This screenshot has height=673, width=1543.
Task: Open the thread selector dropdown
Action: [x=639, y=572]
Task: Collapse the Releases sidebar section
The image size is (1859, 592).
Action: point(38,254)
==
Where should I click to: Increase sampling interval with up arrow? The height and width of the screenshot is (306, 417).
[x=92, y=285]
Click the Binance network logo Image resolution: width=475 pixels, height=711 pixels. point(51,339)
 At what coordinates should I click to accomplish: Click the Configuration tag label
---
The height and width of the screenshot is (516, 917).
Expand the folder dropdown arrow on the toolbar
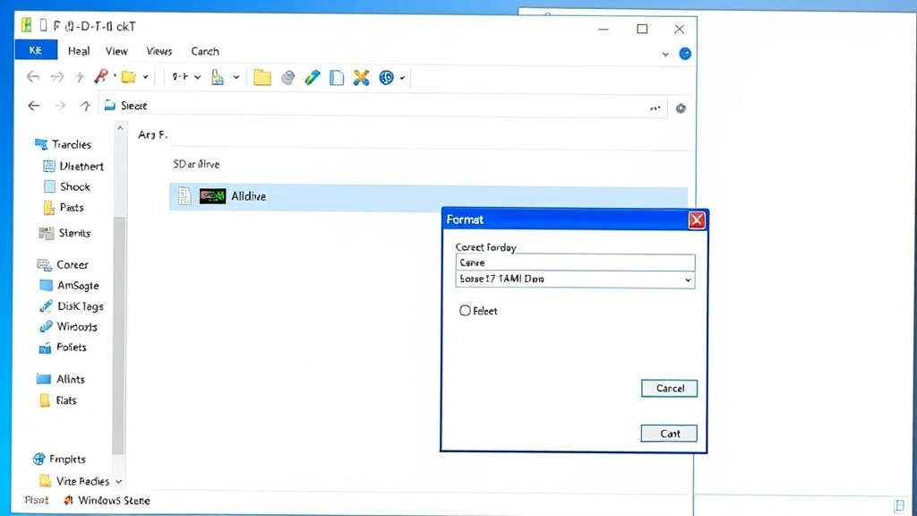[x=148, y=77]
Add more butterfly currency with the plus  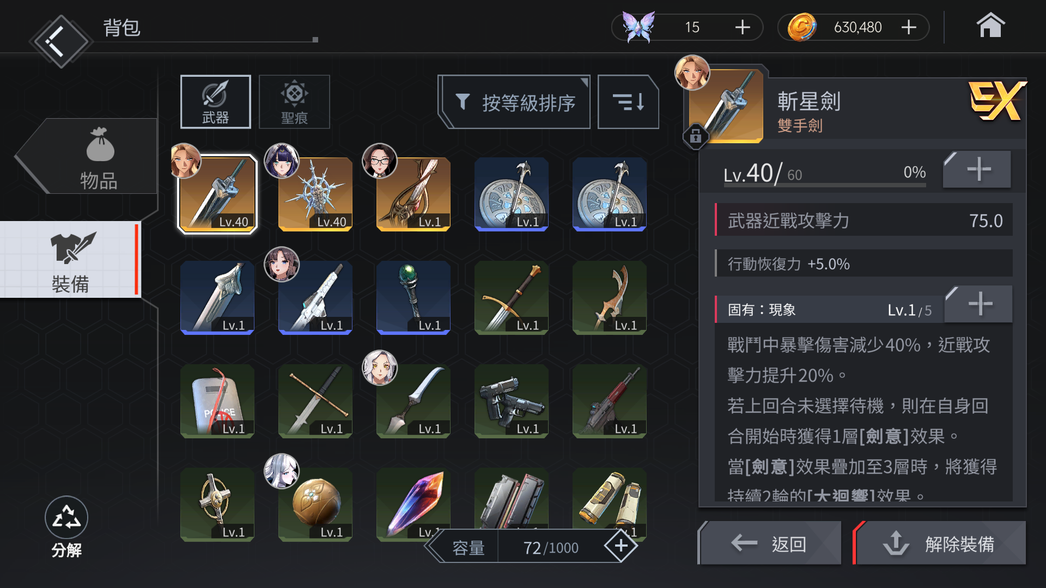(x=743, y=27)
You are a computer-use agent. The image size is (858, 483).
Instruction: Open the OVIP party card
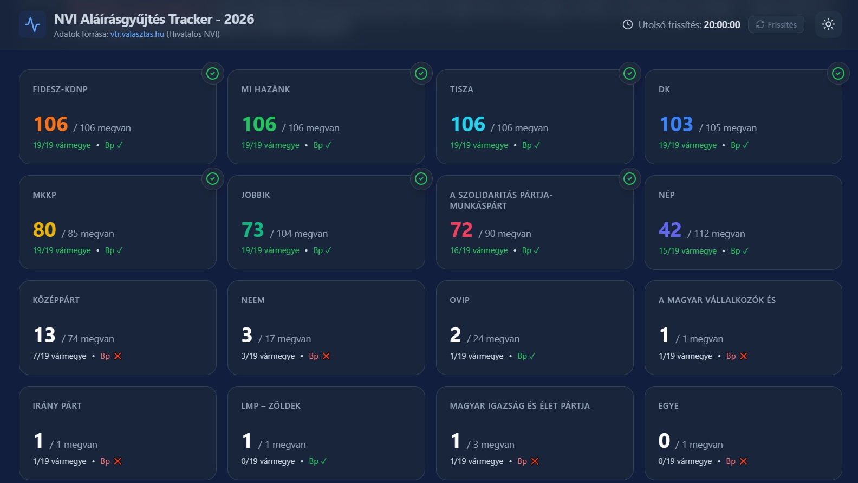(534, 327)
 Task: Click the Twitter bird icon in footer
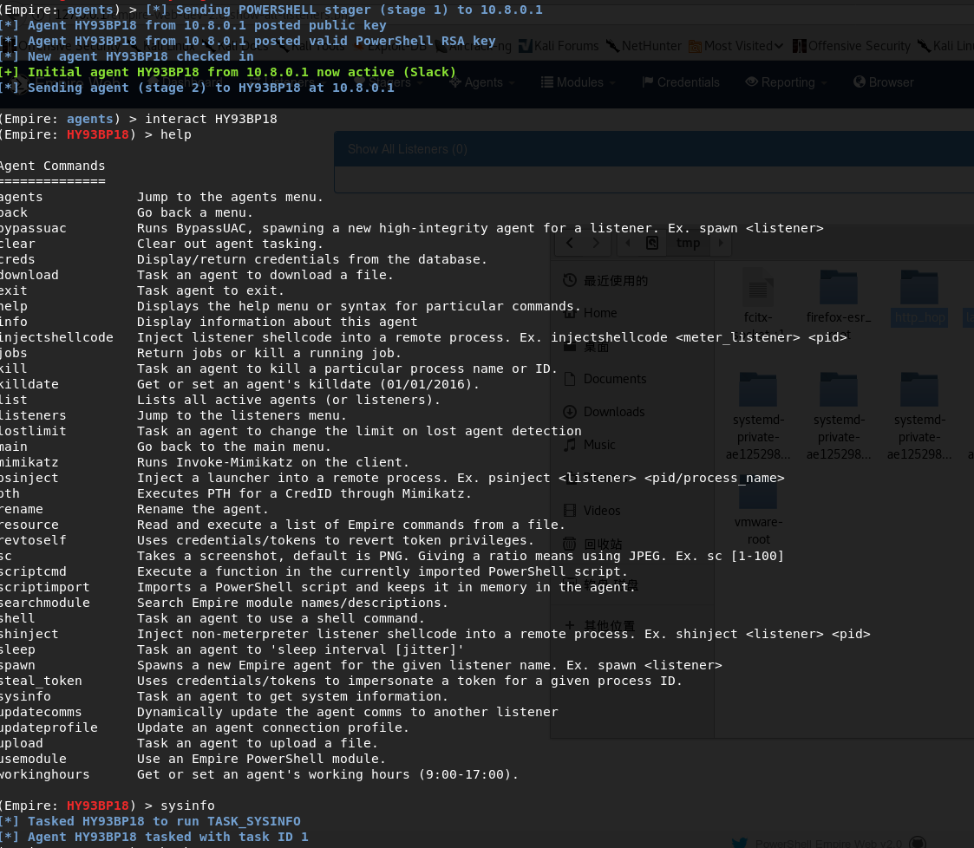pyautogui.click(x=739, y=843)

Task prompt: Find the line with "Where should I" in the entries above. Retype it and each line after it, exactly, through the line with "At what coordinates", and stop there.

Expected answer:
Where should I click to: Increase sampling interval with up arrow? The height and width of the screenshot is (306, 417).
[x=92, y=285]
Click the Binance network logo Image resolution: width=475 pixels, height=711 pixels. point(51,339)
 At what coordinates should I click to accomplish: Click the Configuration tag label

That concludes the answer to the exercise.